Cómo se utiliza la idea de resonancia en Radiónica
La radiónica está desvirtuada para algunas personas porque hay quien la relaciona erróneamente con aspectos “mágicos” o incluso “milagrosos”.
Sin embargo, los que llevamos muchos años empleando la radiónica de forma rigurosa entendemos que es un sistema serio de desarrollo personal, terapia alternativa y mejora continua. Además, su eficacia puede observarse al emplearse no sólo sobre personas, sino también en animales y plantas. La teoría radiónica tiene modelos coincidentes con los aceptados dentro de la física cuántica, donde un investigador puede determinar el comportamiento de una partícula dependiendo de sus expectativas, intención y posibilidades dentro de la realidad en la que nos desenvolvemos.
Es un hecho que la mente humana es única y tiene enormes capacidades. Tiene la capacidad de influir sobre aquello en lo que es enfocada y puede hacerlo de múltiples maneras. De forma directa o indirecta.
En este comentario vamos a considerar brevemente el fenómeno de la resonancia y su relación con la radiónica.

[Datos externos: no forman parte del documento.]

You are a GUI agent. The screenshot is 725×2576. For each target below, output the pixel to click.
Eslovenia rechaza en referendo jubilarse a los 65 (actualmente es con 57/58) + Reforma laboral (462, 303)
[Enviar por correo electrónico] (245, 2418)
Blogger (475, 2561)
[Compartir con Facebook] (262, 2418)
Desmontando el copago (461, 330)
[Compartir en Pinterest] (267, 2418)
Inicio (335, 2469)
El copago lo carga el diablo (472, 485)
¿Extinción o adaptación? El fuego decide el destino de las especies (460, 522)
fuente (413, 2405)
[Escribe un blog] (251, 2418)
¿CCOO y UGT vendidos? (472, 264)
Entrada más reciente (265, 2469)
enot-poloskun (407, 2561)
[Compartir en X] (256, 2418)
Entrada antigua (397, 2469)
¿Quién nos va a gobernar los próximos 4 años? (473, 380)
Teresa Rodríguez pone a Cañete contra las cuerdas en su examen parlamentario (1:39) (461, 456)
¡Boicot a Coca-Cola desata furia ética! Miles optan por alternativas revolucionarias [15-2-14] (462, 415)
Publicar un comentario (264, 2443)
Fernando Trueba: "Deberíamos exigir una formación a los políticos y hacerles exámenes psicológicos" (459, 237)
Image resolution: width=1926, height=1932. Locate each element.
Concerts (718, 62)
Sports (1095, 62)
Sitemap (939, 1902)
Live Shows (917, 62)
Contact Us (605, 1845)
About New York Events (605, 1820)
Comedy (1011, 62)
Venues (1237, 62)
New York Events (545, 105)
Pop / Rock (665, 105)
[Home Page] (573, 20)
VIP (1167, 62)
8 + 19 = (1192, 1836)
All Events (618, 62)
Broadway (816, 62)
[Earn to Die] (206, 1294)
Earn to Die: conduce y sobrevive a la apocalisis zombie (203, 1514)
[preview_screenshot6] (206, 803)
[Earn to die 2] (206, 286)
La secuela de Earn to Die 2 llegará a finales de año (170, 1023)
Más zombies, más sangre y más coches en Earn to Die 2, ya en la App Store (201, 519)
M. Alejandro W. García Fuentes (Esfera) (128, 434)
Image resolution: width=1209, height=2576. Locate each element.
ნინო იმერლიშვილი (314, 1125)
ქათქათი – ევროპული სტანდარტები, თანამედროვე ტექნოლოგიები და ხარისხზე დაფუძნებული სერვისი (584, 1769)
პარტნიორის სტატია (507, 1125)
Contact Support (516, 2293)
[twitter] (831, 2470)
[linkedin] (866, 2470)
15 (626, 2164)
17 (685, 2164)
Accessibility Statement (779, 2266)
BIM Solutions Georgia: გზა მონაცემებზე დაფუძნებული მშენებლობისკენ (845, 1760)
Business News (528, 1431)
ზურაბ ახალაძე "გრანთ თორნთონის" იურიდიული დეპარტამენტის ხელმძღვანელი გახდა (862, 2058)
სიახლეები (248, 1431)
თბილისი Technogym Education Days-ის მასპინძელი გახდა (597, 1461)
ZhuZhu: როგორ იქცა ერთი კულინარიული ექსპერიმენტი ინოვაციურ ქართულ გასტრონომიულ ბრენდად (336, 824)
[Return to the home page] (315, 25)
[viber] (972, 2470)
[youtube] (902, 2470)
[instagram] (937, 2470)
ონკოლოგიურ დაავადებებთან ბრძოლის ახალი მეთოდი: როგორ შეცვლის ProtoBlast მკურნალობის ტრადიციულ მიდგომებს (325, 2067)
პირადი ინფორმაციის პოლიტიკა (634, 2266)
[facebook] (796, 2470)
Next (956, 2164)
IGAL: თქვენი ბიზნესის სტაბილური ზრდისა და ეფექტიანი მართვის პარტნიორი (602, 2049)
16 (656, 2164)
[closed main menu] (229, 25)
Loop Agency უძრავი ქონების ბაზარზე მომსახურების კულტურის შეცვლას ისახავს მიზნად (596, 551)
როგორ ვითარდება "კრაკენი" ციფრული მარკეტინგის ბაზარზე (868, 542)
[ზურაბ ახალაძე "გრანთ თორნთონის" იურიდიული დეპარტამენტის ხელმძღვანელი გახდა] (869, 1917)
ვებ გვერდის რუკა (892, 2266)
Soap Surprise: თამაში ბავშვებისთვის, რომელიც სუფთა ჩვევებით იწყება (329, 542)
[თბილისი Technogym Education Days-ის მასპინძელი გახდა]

Un ejemplo clásico de resonancia en el mundo de la acústica se puede observar en una tienda de pianos donde al pulsar la tecla de una nota determinada, la vibración se transmite a las cuerdas y las estructuras de reverberación de los otros pianos cercanos que comparten esa misma frecuencia, lo que provoca que también vibren.
La resonancia puede amplificar e incluso sincronizar las vibraciones entre objetos similares. Puede conseguir que un cuerpo que estaba sin actividad (en el ejemplo, las cuerdas en reposo de otros pianos) se active por el simple hecho una acción realizada a distancia. Este concepto es fundamental no sólo en la música sino también en campos como la física, la ingeniería y el electromagnetismo, donde se utiliza para diseñar sistemas que responden de manera eficiente a estímulos específicos.
¿Qué tiene que ver esto con la radiónica? El usuario de la radiónica simplemente utiliza dispositivos para conectar su mente e intención con la esencia de modelos vibratorios positivos con los que desea entrar en resonancia o sintonía. La placa adherente y los diales del dispositivo permiten a cualquier persona fijar unas coordenadas adecuadas en relación al objetivo que tenga en mente, para sí misma o para otros. La conexión establecida facilita la reacción a la “resonancia” correcta. Es decir, a partir de ese momento se facilita la activación, el movimiento y la respuesta en la dirección buscada, desencadenando reacciones positivas encaminadas al objetivo deseado. Es un proceso similar a la visualización pero que puede ser mucho más potente y a la vez relajado para la persona que lo utiliza.
Lo mejor de todo es que el proceso es sencillo, rápido y efectivo. Se puede aplicar a multitud de objetivos y actividades. Bien usado es una fuente de sorprendente experimentación para aquellos que buscan mejorar o influir en su vida y entorno de manera no convencional.